Screenshot grounding data
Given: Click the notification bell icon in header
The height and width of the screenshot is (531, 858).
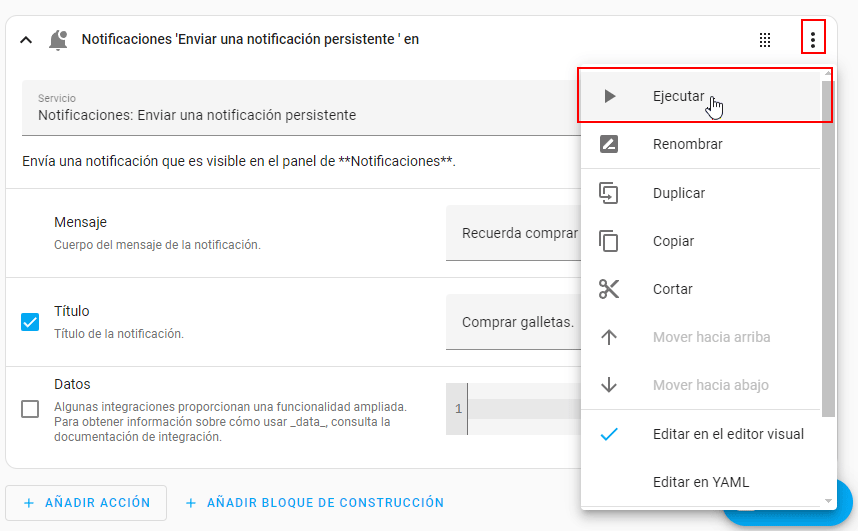Looking at the screenshot, I should click(x=58, y=40).
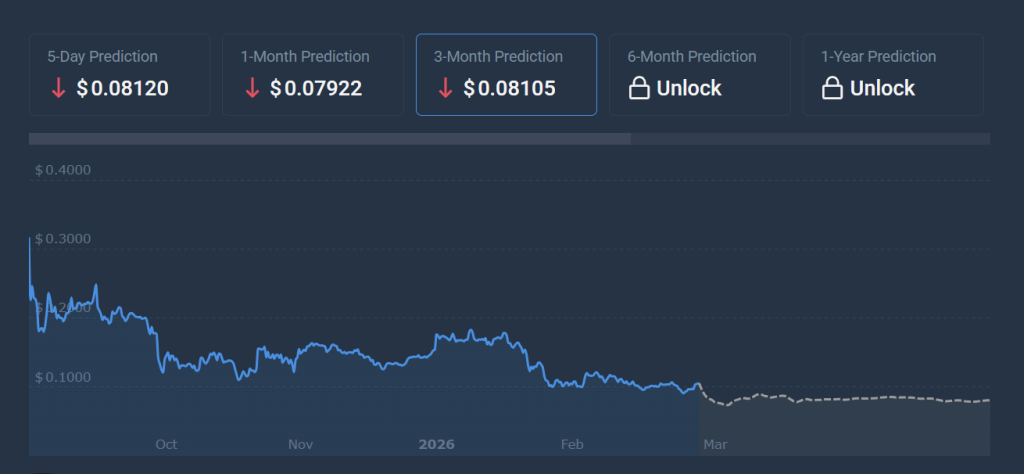
Task: Click the red down arrow beside $0.08105
Action: [x=446, y=89]
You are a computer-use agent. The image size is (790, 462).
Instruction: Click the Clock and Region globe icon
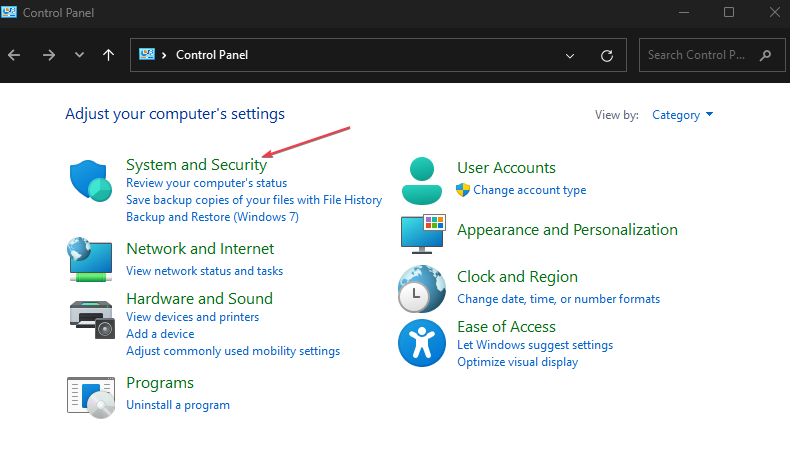pyautogui.click(x=422, y=289)
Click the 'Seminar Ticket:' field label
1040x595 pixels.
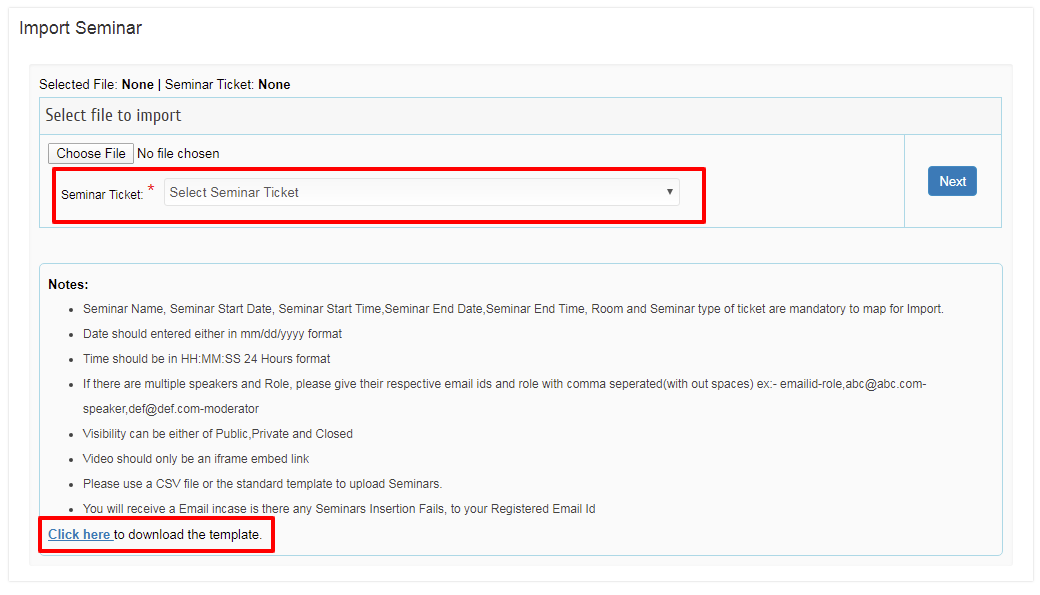102,195
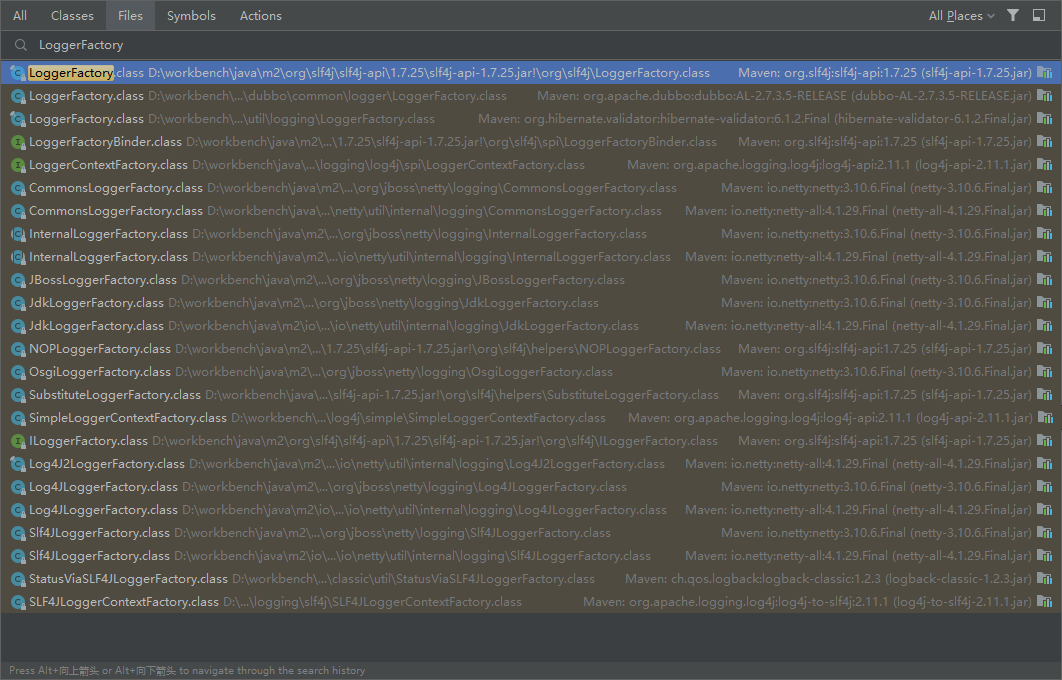
Task: Click the class icon beside LoggerFactory.class
Action: tap(18, 72)
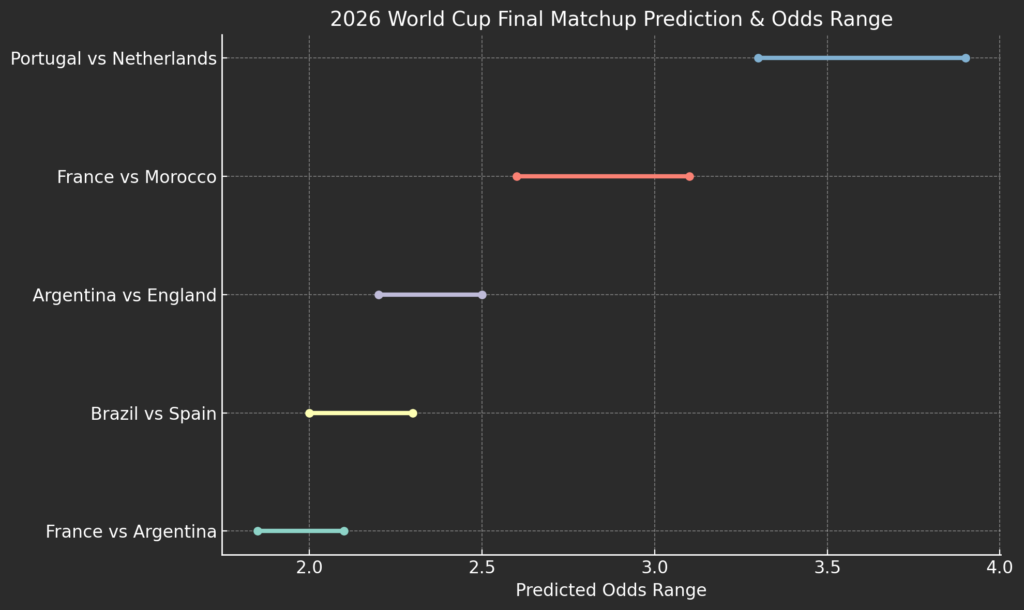Click the Brazil vs Spain label

(153, 413)
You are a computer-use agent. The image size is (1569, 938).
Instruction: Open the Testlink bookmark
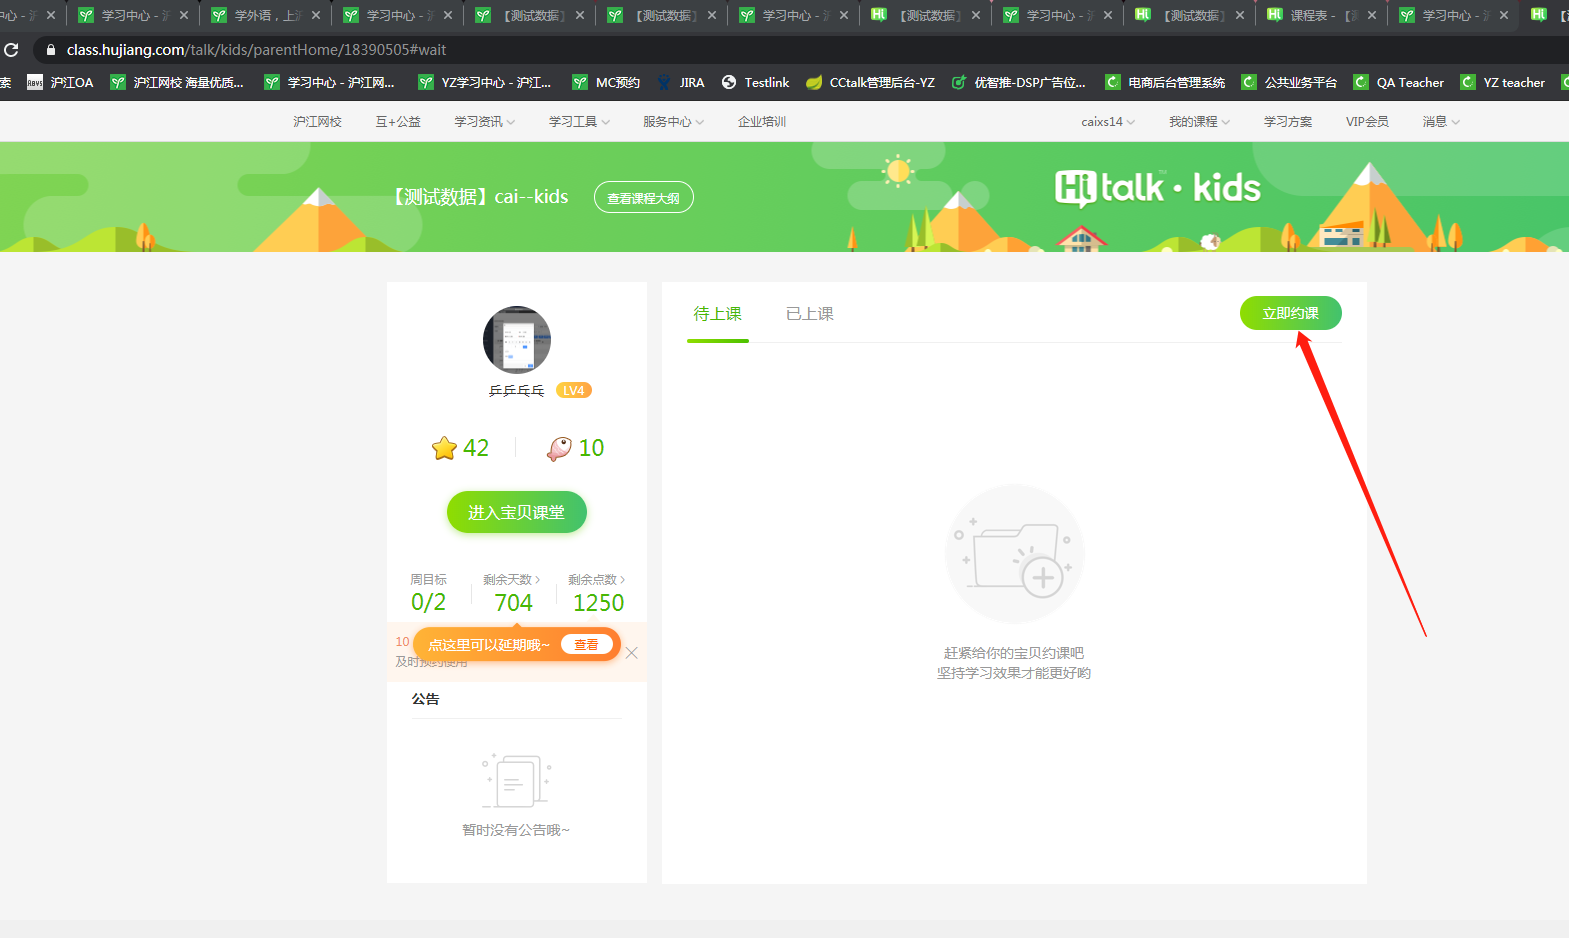[x=755, y=83]
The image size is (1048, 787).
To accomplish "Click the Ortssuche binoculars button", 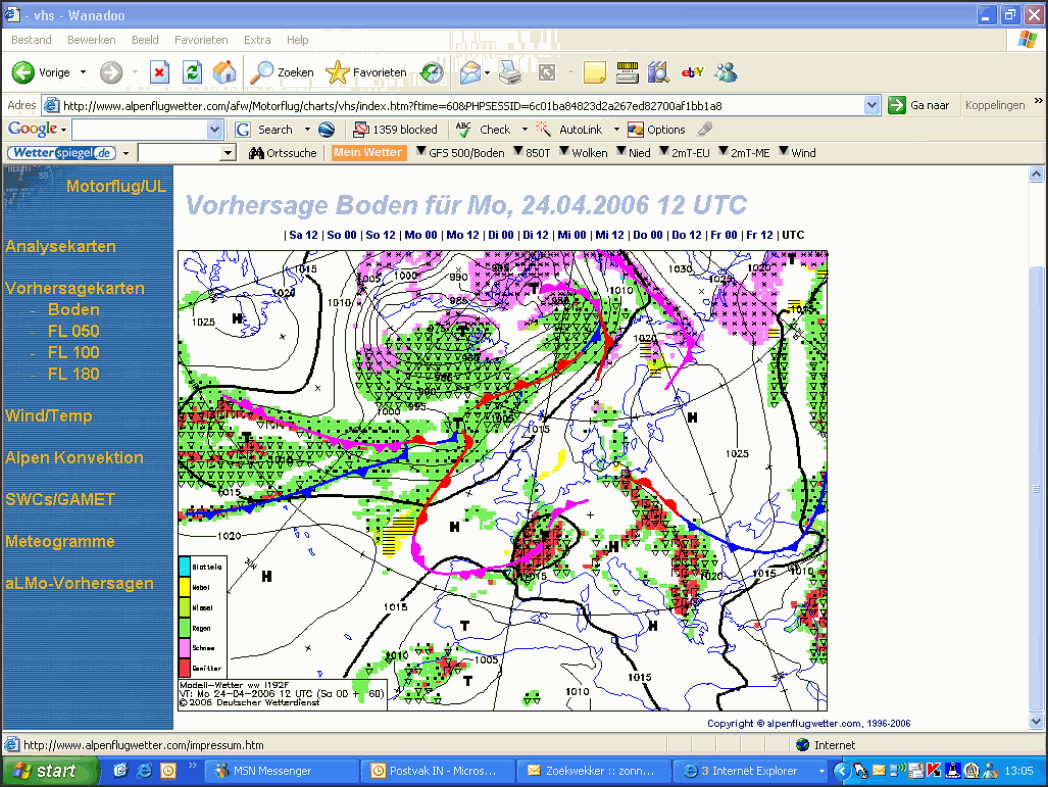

→ Aim of the task: The entries above need to be transcribed exactly, with the images left out.

→ Expected answer:
Given: Click the notification bell icon in header
The height and width of the screenshot is (531, 858).
Looking at the screenshot, I should click(x=58, y=40).
Task: Click the red down arrow beside $0.08105
Action: [x=446, y=89]
You are a computer-use agent. The image size is (790, 462).
Instruction: Click the Clock and Region globe icon
pyautogui.click(x=422, y=289)
Click the 'Seminar Ticket:' field label
1040x595 pixels.
102,195
Task: Click the class icon beside LoggerFactory.class
Action: tap(18, 72)
Click the Brazil vs Spain label

(153, 413)
You are a computer-use agent. The image size is (1569, 938).
Instruction: Open the Testlink bookmark
[x=755, y=83]
The image size is (1048, 787).
To accomplish "Click the Ortssuche binoculars button", 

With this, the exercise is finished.